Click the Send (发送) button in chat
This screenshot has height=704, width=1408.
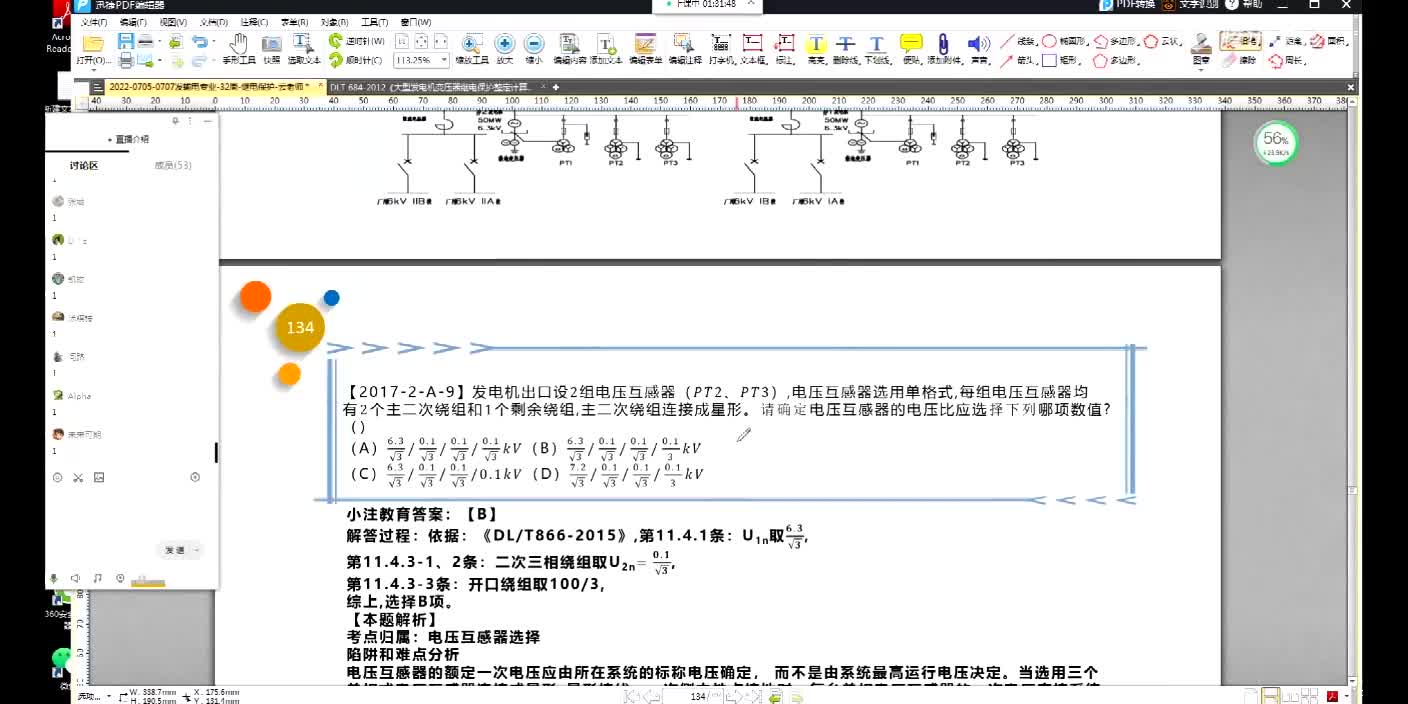pyautogui.click(x=176, y=550)
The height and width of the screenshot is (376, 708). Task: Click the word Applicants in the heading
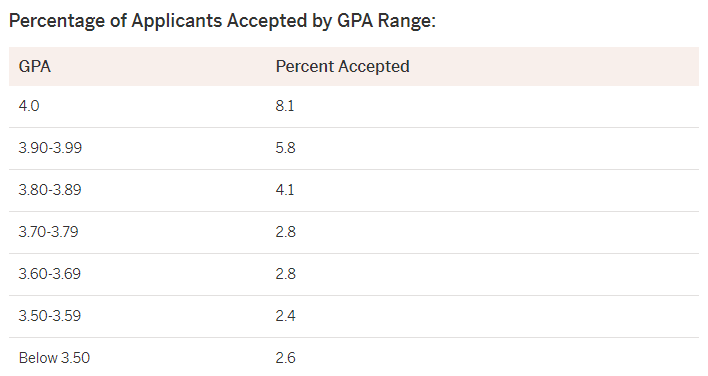(x=177, y=21)
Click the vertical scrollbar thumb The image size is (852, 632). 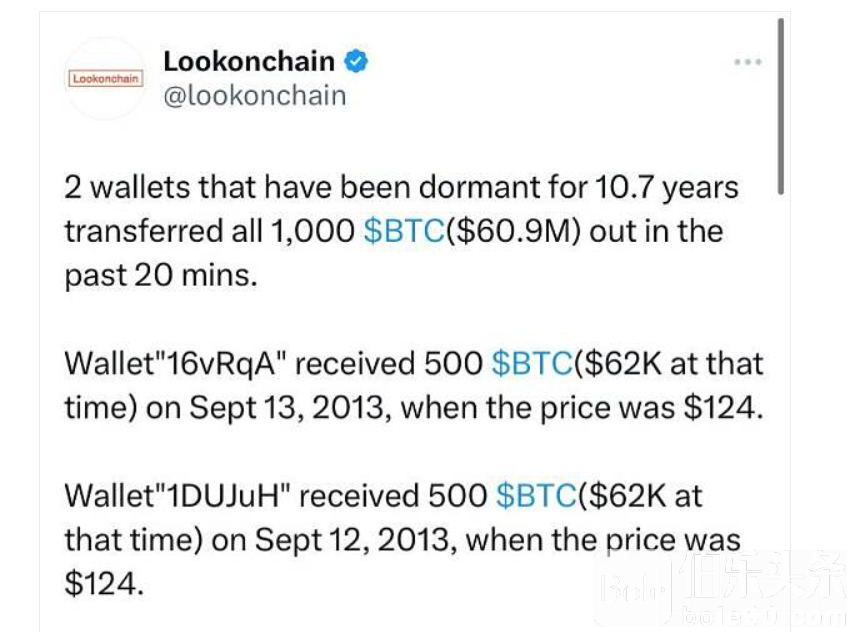click(780, 105)
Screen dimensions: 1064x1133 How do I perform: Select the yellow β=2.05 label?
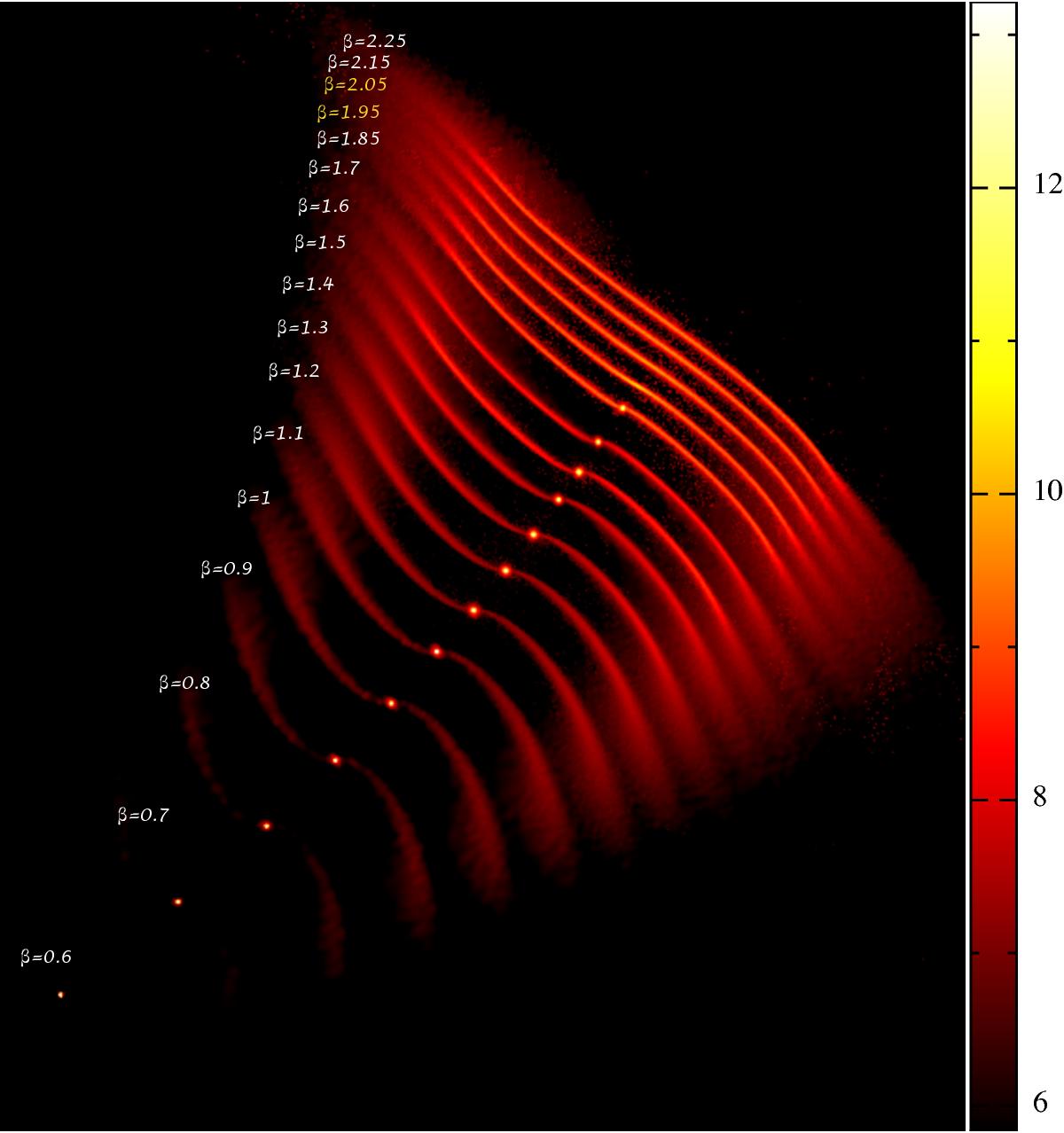pos(356,85)
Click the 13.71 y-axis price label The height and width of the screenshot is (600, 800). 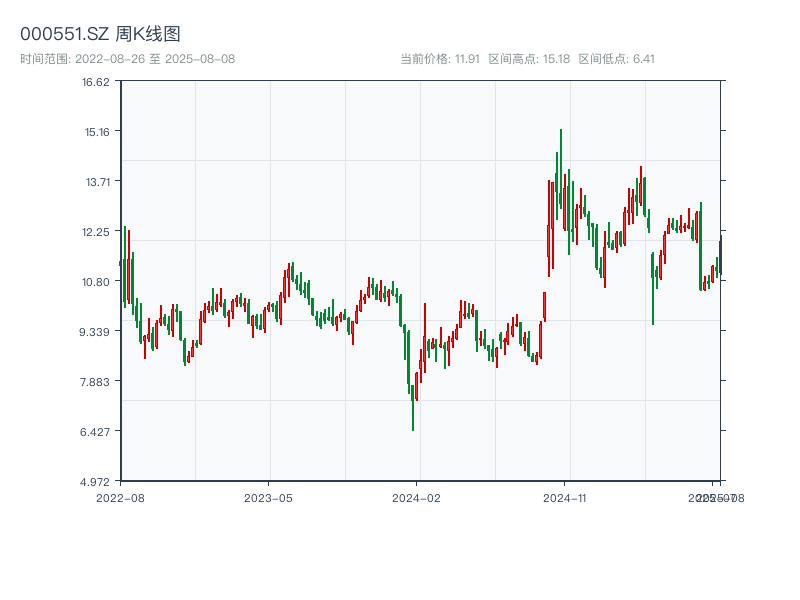[x=96, y=182]
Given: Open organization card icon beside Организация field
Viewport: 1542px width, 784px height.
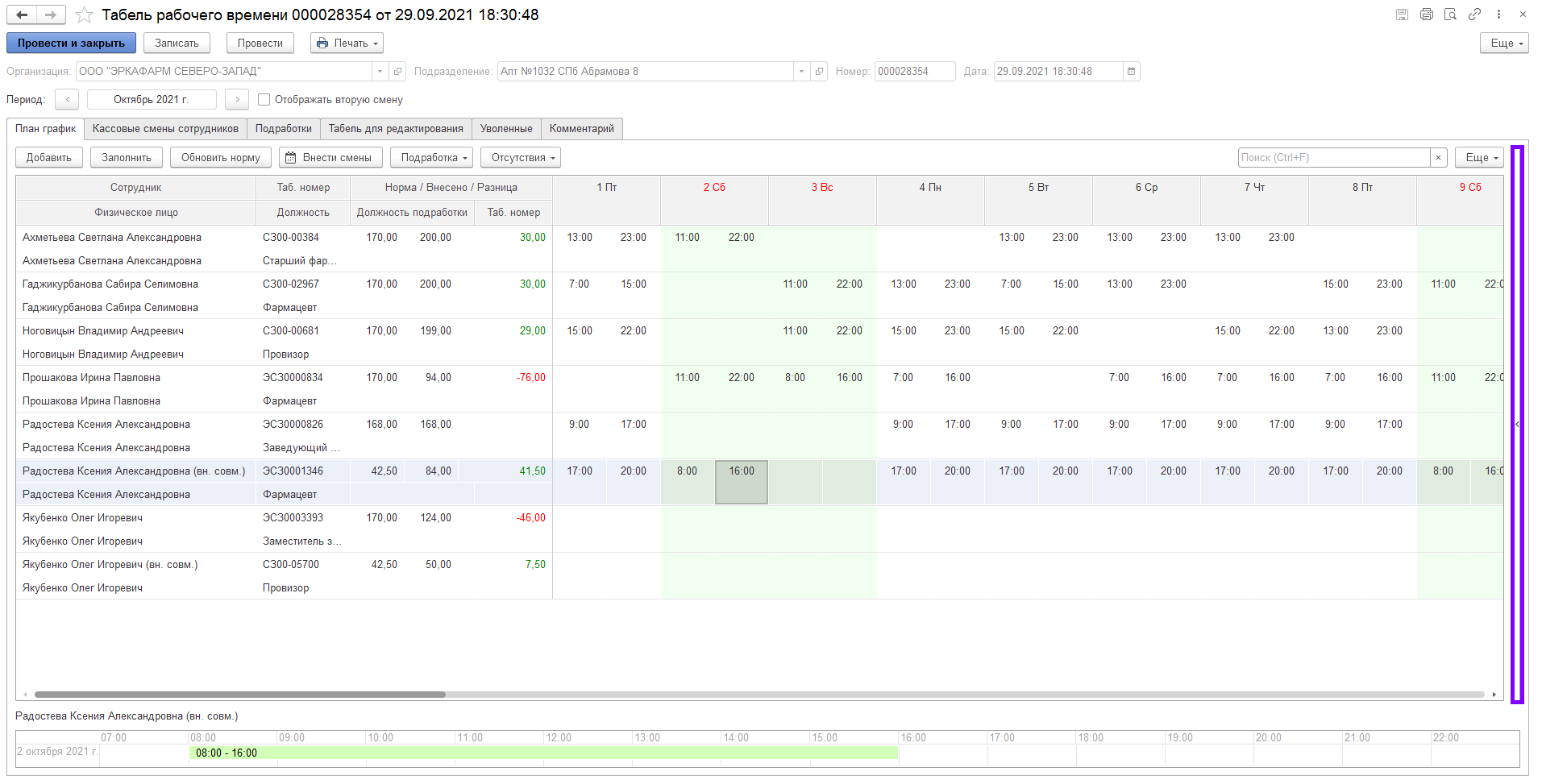Looking at the screenshot, I should (397, 72).
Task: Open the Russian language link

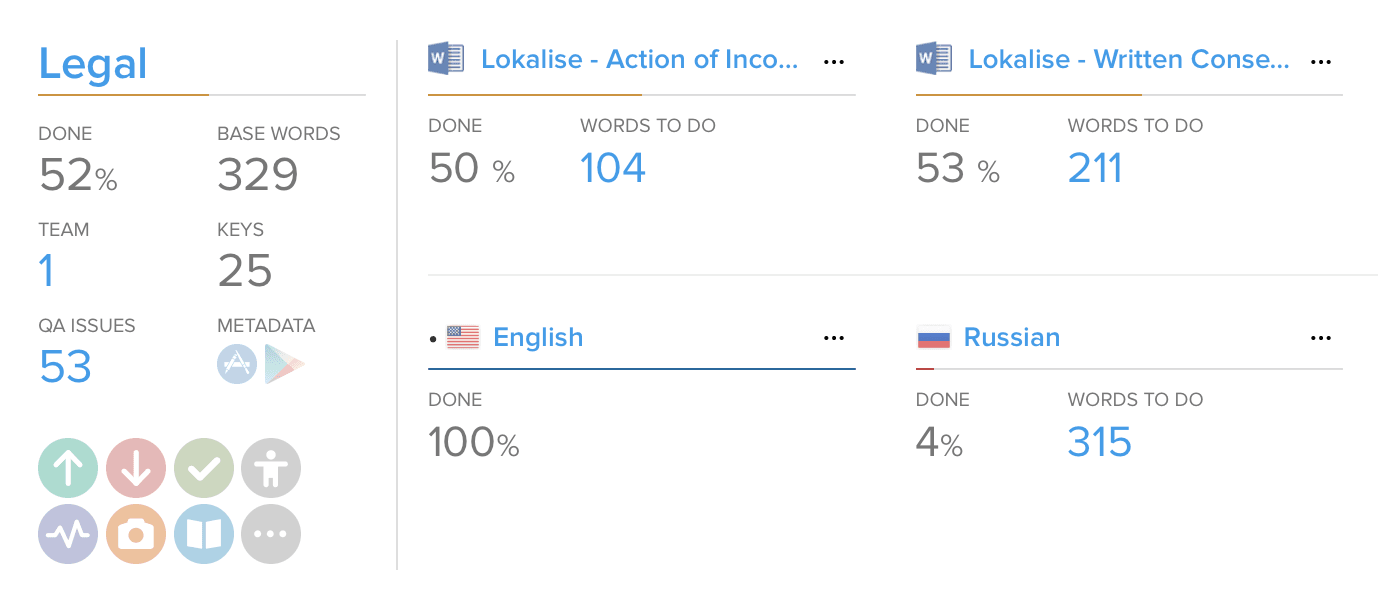Action: point(1011,338)
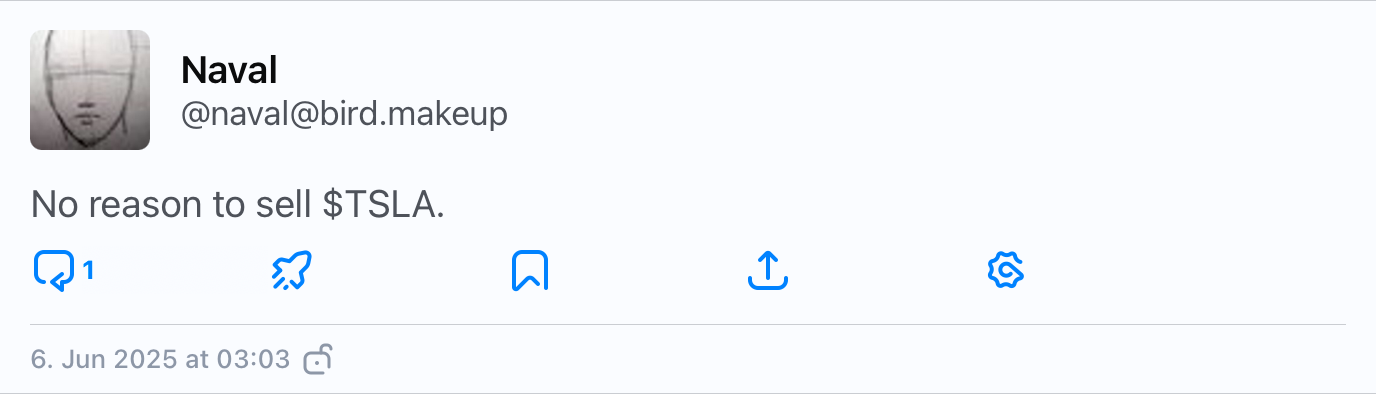Click the open padlock visibility icon

[317, 359]
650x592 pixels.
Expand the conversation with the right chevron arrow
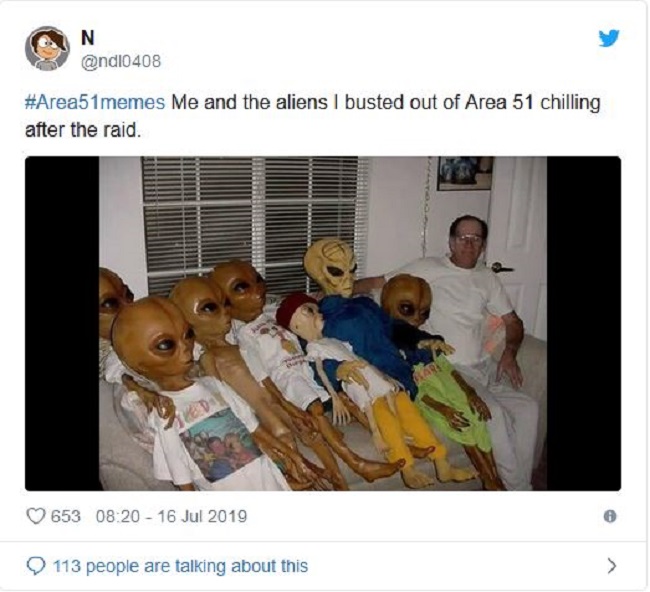click(611, 565)
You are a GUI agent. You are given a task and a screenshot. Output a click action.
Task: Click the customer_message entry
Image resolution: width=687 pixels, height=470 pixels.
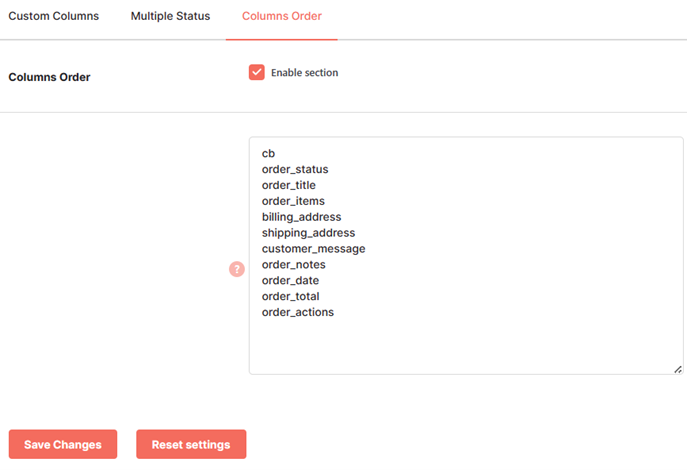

# Written task
Render the listing as a Markdown table with the columns Row and Line. Begin at the line that has "You are a GUI" and go through the end of the listing, skip blank lines, and leave out the pictures.

# Solution
| Row | Line |
|---|---|
| 1 | You are a GUI agent. You are given a task and a screenshot. Output a click action. |
| 2 | Task: Click the customer_message entry |
| 3 | Image resolution: width=687 pixels, height=470 pixels. |